His house west of Brooksville was
saddled with liens from unpaid contractors, he said, and ultimately
cost him about $60,000 more than he had planned to pay.
Central Harbor of New Port Richey
and two other troubled builders, Coral Bay Construction Co. and
Designer Homes Inc., both of Spring Hill, have together left more
than 200 Hernando County customers in similar circumstances.
The companies have fallen far
behind schedule or failed to start work after accepting payments
from customers. They have left contractors and suppliers unpaid.
They have left home buyers to pay off liens or, as projects dragged
on, stuck with additional interest and rental payments.
Yet the county Development
Department has neither fined the companies nor stripped their rights
to pull permits in Hernando. And two weeks ago, it indefinitely put
off plans to fine Designer Homes for failing to pay off liens and
repair flawed construction, said Development director Grant Tolbert.
"The department's primary
goal ... is to attain compliance through working with the
contractors and owners to find a resolution in the best interest of
all parties," Tolbert wrote in response to a Times question
about this decision.
"Any fines assessed through
the citation process are secondary to this goal."
But Price and other buyers say
this approach means builders don't have to worry about being
punished for fleecing customers. And because the state has been
similarly slow to discipline contractors, few public records are
available to warn potential buyers away from these builders.
"If they had shut them down
a year ago, you wouldn't have half as many complaints," Price
said.
Of the Development Department's
four investigators, he said, "What's the point of having them
if they don't do anything?"
Tolbert said the investigators
have spent thousands of hours fielding complaints and working with
builders to resolve them.
"We try to respond to
citizens' complaints. That's what we do," Tolbert said.
This approach has been
successful, he said, or at least more successful than disciplinary
actions that might force companies to go into bankruptcy - and to
abandon their existing jobs.
Designer, which has 20 active
permits for single-family homes in the county, has finished four of
them since the beginning of the year.

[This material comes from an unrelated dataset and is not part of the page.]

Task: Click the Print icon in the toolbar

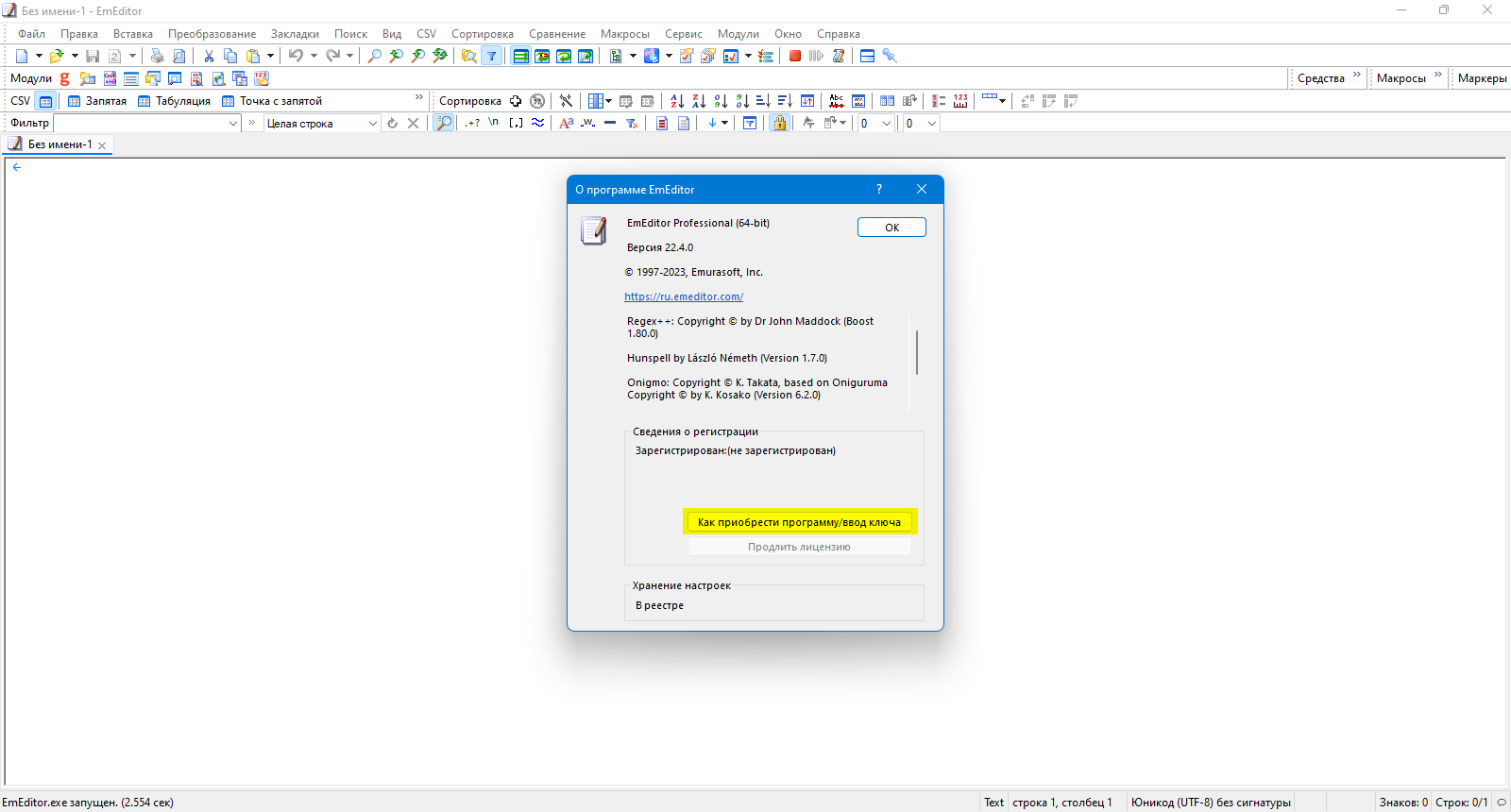Action: [x=157, y=56]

Central Harbor, which has
received or applied for permits for 32 unfinished houses, has
completed 10 of them since Jan. 1, said Tolbert, who added that both
companies are nearing completion on several other homes.
Officials from Designer and Coral
Bay have said they don't deserve to be punished because they didn't
intentionally bilk anyone. They said they took on more work than
they could handle, especially with rising costs of labor and
supplies. Officials from Central Harbor could not be reached for
comment.
Even if Tolbert wanted to
discipline builders, he said, state law limits his right to do so.
Until recently, contractors were commonly required to hold both
state and local licenses. The Florida Homebuilders Association
objected to this system, which it called "two-tiered
licensing," Tolbert said.
Throughout the 1990s, "there
was a constant assault on local governments by the state building
association," Tolbert said.
As a result, he said, state law
now requires residential contractors to hold only state licenses,
which only the state Department of Business and Professional
Regulation can revoke or suspend.
For the county Development
Department to strip a contractors' right to pull permits in the
county, Tolbert said, it must prove its case to the county Board of
Construction and Regulation, which is made up mostly of other
contractors.
Tolbert's office can initiate
civil action to levy fines against builders, as it planned to do
with Designer. But it cannot subpoena records that are often
necessary to prove builders intentionally defrauded buyers.
The Sheriff's Office, which does
have this power, is investigating criminal complaints against
Central Harbor and Coral Bay, said spokeswoman Deputy Donna Black.
The agency recently dropped several cases against Designer, after
conferring with the State Attorney's Office, because investigators
were unable to prove the company had intentionally defrauded
customers.
Jerry Wilson, the chief of the
regulation department's complaint bureau, said local governments
still have substantial power.
He also disputed one of Tolbert's
contentions - that the state can overrule the county's decision to
fine a contractor or revoke permitting facilities.
But he acknowledged that most of
the regulation is left to his agency, which has caught almost as
much criticism as the Development Department for its failure to take
action against the contractors in Hernando.
Robert Alberti, a Coral Bay
customer from Spring Hill, said he filed a complaint with the state
several weeks ago. He has seen no results from this action and noted
that the license of Coral Bay president Steve Bartlett shows no
indication of his recent troubles.
"It seems like all you're
doing is filling out paperwork, and that's it," Alberti said.
"It doesn't seem that anybody does anything."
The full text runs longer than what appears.